The resonance frequency of the LCR series AC circuit is ${{f}_{\circ }}$. Now the capacitance is made 4 times. Then the few resonance frequencies will be
A. $\dfrac{{{f}_{\circ }}}{4}$
B. $2{{f}_{\circ }}$
C. ${{f}_{\circ }}$
D. $\dfrac{{{f}_{\circ }}}{2}$

Answer 1

Hint: LCR circuit is a circuit when a passive components resistor, inductor, and capacitor with the AC as a power supply source. Inductors and capacitors are power spring passive devices. In a capacitor current leads voltage by an angle and in an inductor voltage leads the current by an angle.

Complete answer:
Consider a series RLC circuit as shown in the Diagram,
  

In this circuit, the resistance (R), inductor (L), and capacitor (C) are connected in series along with the provided ac source. The ac current flowing in the circuit changes its direction periodically.
One of the most important properties of the RLC series circuit is the ability to resonate at a particular frequency. And the frequency at the RLC circuit is resonated is known as the resonance frequency. This frequency is measured in hertz. The angular frequency is used which is calculated in radians per second.
Mathematically,
${{\omega }_{\circ }}=2\pi {{f}_{\circ }}$
Where ${{f}_{\circ }}$ is the resonance frequency
This phenomenon occurs because the energy is stored in two forms as electric energy in the capacitor and the magnetic energy in the inductor. The energies are oscillatory in the RLC circuit. At resonance, the impedance of the inductor and the capacitor are equal in magnitude but opposite in direction so that they cancel out each other. Mathematically
$\begin{align}
  & {{X}_{L}}={{X}_{C}} \\
 & \Rightarrow \omega L=\dfrac{1}{\omega C} \\
 & \Rightarrow {{\omega }^{2}}=\dfrac{1}{LC} \\
 & \Rightarrow \omega =\dfrac{1}{\sqrt{LC}} \\
\end{align}$
So at resonance, we can say that the angular frequency can be given as,
${{\omega }_{\circ }}=2\pi {{f}_{\circ }}=\dfrac{1}{\sqrt{LC}}$
Here we can conclude that the resonance frequency of the RLC series circuit is inversely proportional to the square root of the capacitance in the circuit.
${{f}_{\circ }}\propto \dfrac{1}{\sqrt{C}}$
When the value of capacitance is increased by four-time there will be a sudden decrease in the value of the resonance frequency by two times.

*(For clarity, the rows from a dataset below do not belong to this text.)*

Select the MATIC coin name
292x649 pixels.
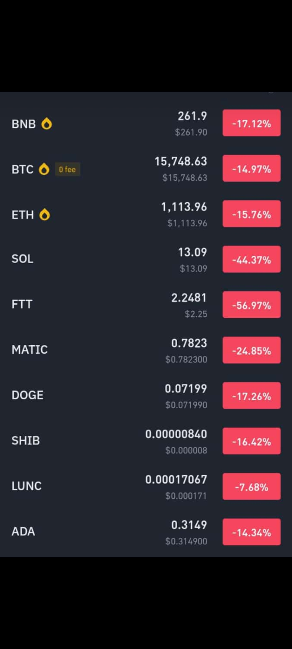tap(30, 350)
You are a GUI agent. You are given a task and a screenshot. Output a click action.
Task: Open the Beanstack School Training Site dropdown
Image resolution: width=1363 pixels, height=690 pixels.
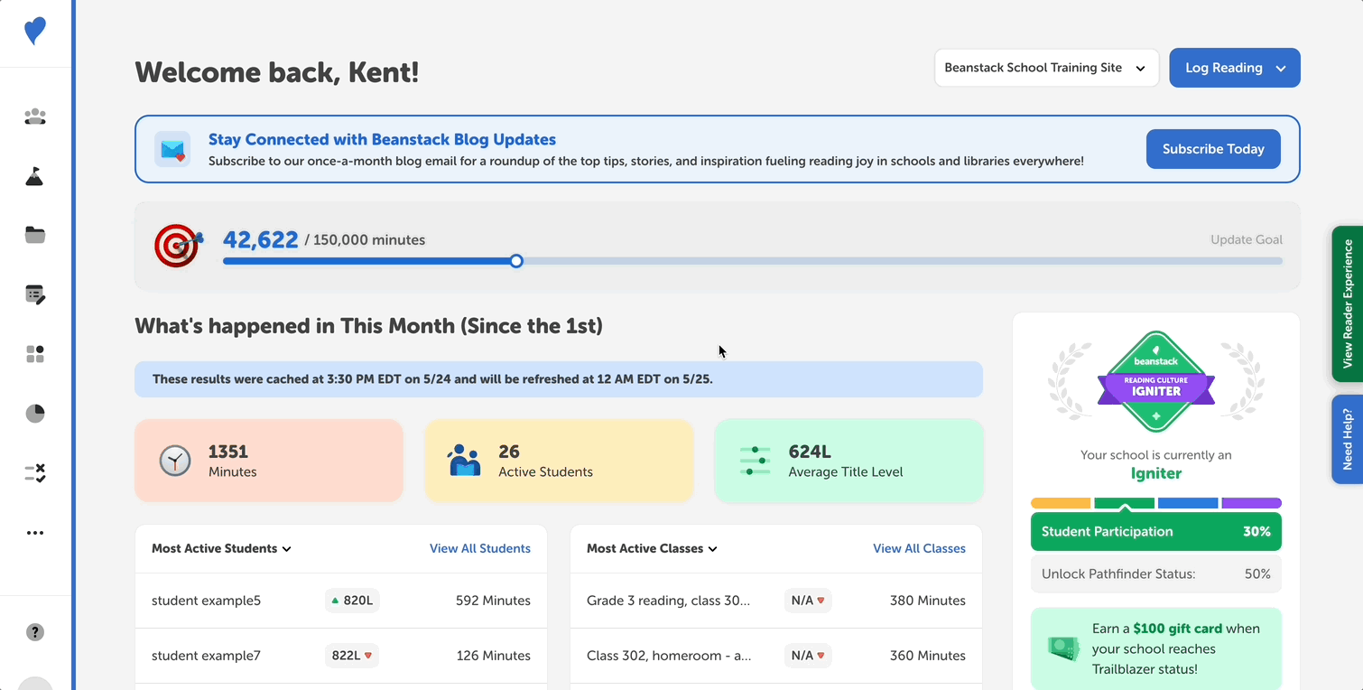tap(1046, 67)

Thus the correct option which shows the true value of frequency as asked in the question is Option D.

Note:
The resonance frequency is always calculated in radians for mathematical convenience. It is dependent on the magnitude of the inductance and the capacitance used in the circuit but it is not dependent on the direction. There is no effect of resistance on the resonance frequency of the circuit because the resistor is a passive element that cannot store energy and shows linear properties.